Pretty much exactly five years after the very first ThingsCon took place in Berlin in 2014, we gathered a small and intimate crowd of friends, practitioners, artists, researchers, and designers to take a step back, and launch a new chapter for ThingsCon. Less conference, more open space; less tech, more systems; less people, more time. And moving on from a hardware and more narrow focus on IoT, this time we broaden our perspective to ask some big, open, and quite ambitious questions: What alternative economic models does contemporary tech make possible? What could alternative futures look like in out homes, cities, and offices? What are the opportunities and challenges that come with these alternative futures? And what does this mean for us, today, in our jobs, for our skills and our roles?

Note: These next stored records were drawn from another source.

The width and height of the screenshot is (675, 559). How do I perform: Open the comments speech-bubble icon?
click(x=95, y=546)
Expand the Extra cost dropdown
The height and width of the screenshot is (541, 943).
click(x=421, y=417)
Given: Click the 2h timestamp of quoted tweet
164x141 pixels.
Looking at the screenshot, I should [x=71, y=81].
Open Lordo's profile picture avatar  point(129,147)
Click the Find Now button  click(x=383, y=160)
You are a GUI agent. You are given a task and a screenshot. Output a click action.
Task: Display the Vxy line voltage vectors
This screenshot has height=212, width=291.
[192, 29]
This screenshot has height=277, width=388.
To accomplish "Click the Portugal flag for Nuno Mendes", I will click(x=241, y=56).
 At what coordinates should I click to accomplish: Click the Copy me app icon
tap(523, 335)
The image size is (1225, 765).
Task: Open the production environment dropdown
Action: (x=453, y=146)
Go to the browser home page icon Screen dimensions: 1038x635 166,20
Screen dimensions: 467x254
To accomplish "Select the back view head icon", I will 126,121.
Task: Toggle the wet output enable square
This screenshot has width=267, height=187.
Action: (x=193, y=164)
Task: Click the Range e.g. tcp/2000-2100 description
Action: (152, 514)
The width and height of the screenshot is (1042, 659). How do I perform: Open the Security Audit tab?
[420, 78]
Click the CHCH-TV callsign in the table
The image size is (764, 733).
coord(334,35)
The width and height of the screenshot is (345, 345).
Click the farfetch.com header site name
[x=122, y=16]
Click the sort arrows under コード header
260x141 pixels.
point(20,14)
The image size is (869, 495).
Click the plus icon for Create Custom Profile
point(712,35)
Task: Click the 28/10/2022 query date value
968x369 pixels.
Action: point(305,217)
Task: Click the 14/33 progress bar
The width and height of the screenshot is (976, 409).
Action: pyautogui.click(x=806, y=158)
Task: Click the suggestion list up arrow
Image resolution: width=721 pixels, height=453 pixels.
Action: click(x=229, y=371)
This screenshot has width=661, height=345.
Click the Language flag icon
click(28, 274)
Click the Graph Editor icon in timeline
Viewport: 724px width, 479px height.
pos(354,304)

Challenging questions, that led to equally challenging discussions: After a short framing from the ThingsCon Team – and a to-the-point opening talk by Alek Tarkowski on Openness, Regulation and the EU, we spent the day working in smaller groups on a broad range of subjects. Topics included Public IoT and governing urban commons, Trust and Security in IoT, New and alternative economic models, speculative urban spaces and, many more. We explored the potential of silent revolutions (rather than tabula rasa, quick changes) in making business in a more sustainable and responsible way. We looked at how we as tech and design workers can take a stand politically (through trustworthy products, business models, systemic architecture, and professional choices). We collected examples for „Anti-Exploitation Design“, products that fight surveillance and non-consensual practices in the home and the city (including a great Input on GDPR-compliant face recognition by @Tamberg). And we imagined a city full of moving houses as speculative space for „Fluid Living“ (finding out that when it comes to collective decision making for public spaces, Human / Machine / Hybrid processes are extremely challenging to agree on and argue for.
The big take away from this day, however, was not mainly the insights from those sessions – which given how complex the questions were set, too often scratch the surface still, of the complexity they entail. The take away was the chance and the time to meet new people, form new alliances, re-establish there is a great, diverse, and incredibly dedicated community out there that continues the hard work of re-thinking the (tech) world we are all working in, and aiming to take a stand toward a more human future. And while the Unconf marked the continuation of this work – there’s still a lot to do for all of us. It turned out that once again, the challenges is really in framing and understanding the problem in all its messiness, before we dive into solutions. And that while tech and the IoT are powerful tools to move ahead, deciding where to go and why is the real task for all of us. Or, as Cedric Price put it:
Technology is the answer, but what was the Question?